Careful consideration must also be given to landscaping around the building, minimising inclines to create a safe and accessible environment.

This means designing thoroughfares which offer plenty of room to manoeuvre for mobility scooters to pass, also making provisions for installing ramps and stairlifts at a later stage if not needed from the outset.

A steep slope can pose a serious hazard to elderly residents who may have limited mobility.

When working on Retirement Villages’ award-winning project, Charters Village in East Grinstead, we were acutely aware of the audience and the specific criteria which needed to be considered as manoeuvring around such terrain can be challenging, and the risk of accidents therefore increases.

In any later living project, understanding the parameters and constraints of the site at the start of the project is essential.

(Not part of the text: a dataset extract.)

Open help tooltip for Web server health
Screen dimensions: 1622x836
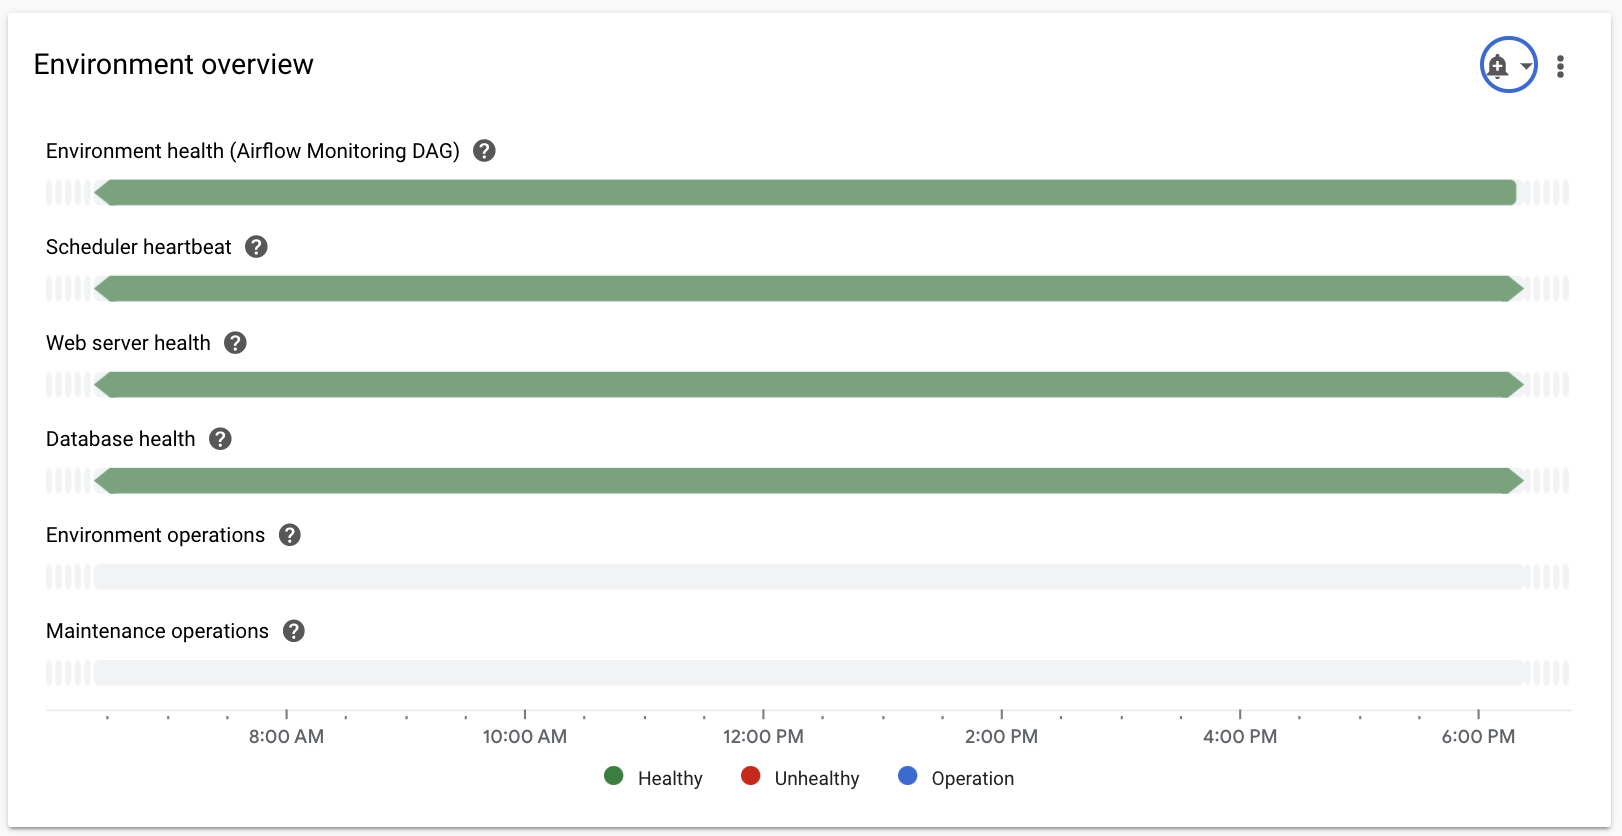235,343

Image, saad salim at unsplash

Caring for the future

The healthcare and care system in England carries a significant environmental responsibility, accounting for approximately 4-5% of the nation’s carbon footprint.

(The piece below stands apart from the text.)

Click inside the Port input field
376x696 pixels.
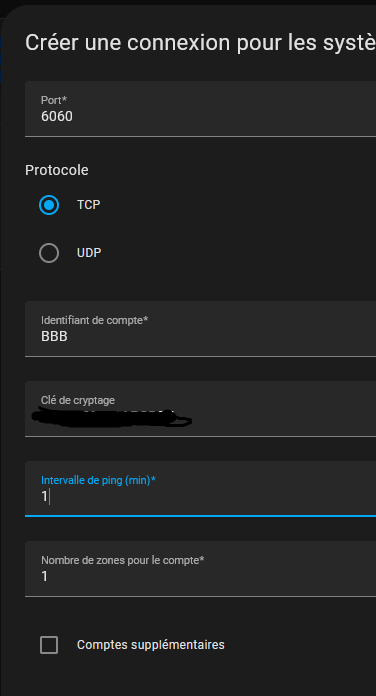(200, 109)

It’s here we return to brownfield.

With available greenfield land becoming increasingly scarce, maybe it’s time to shift the focus towards these former commercial and industrial sites, which present an opportunity for later living developers, looking for plots close to public amenities while also meeting their sustainability targets.

Just to highlight this potential, the CPRE reports dormant brownfield sites in the UK offer space for 1.2 million homes.

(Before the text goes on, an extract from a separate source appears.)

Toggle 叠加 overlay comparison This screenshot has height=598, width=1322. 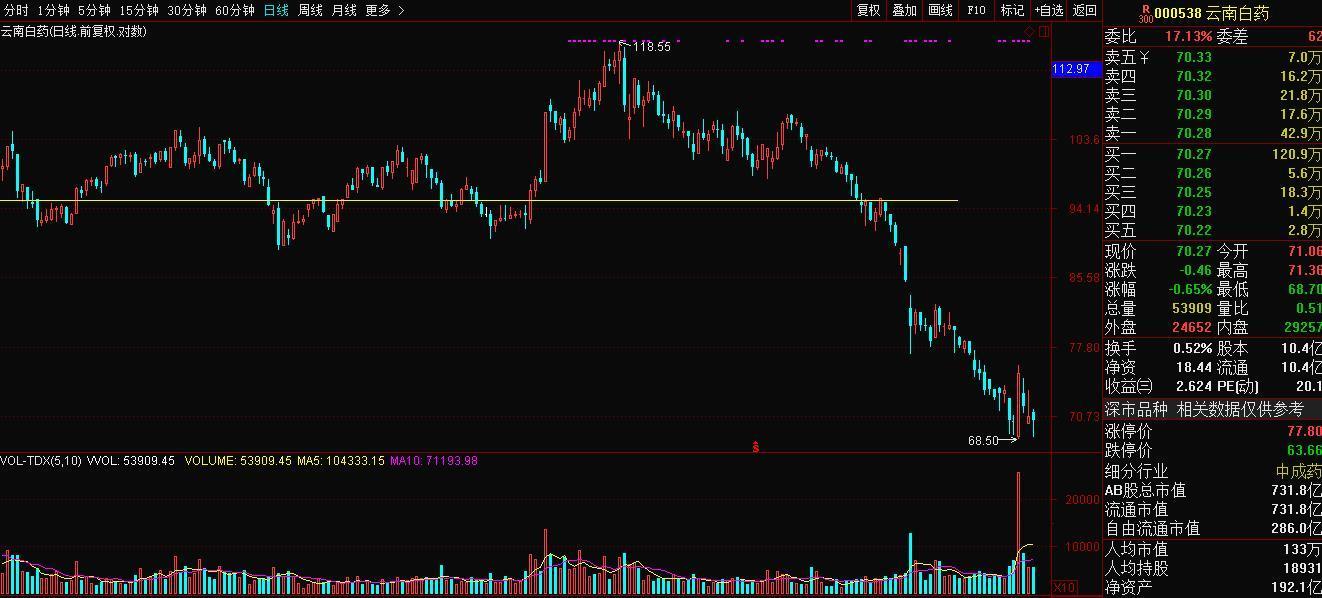point(904,10)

However, as above, these sites need to be approached cautiously.

If it’s categorised as brownfield, there is a specific set of regulatory restrictions that have to be considered. For example, to achieve planning permission, the land’s quality and composition must be thoroughly assessed and, where necessary, reinforced with any identified contamination removed before construction can begin.

The overall location needs to be suitable and appropriate for a more-vulnerable client group.

Understand your audience

When working on care homes, preserving the personal dignity of those in care is of paramount importance, so engineers should approach care home developments with an empathetic mindset, prioritising resident independence wherever possible.

This equally applies to independent later living in many ways, it’s just the emphasis that is different as with independent or later living, the residents are just that, independent, so their needs are different to those requiring a high degree of care.

The development should, in both cases, seamlessly integrate with, and become an integral part of, the broader community.

Achieving this integration becomes feasible when the development aligns with the local authority’s long-term planning strategy.

Civil engineers can also play an active part here, designing transport links that neatly connect with existing road and rail links, facilitating easy access for visiting friends and family as well as resident’s attendance at medical appointments.

The close proximity to urban areas also provides residents with the opportunity for group outings and interactions beyond their living enviroment.

Civil engineers also come into play when designing the infrastructure layout, which includes utility links and connections to the grid.

They consider factors such as the location of the development, the local terrain, and the existing utility infrastructure, while planning the layout to ensure optimal efficiency and reliability.

Ultimately, engineers play a crucial role across the entire development, from the big picture to the finer details.

With AGE UK advising for an increase in ‘home first’ developments to alleviate pressure on the NHS, engineers can provide design advice and assist with planning, all while keeping a holistic view of the audience they are catering to.

Their contributions are the building blocks that pave the way for better-quality later living and care facilities.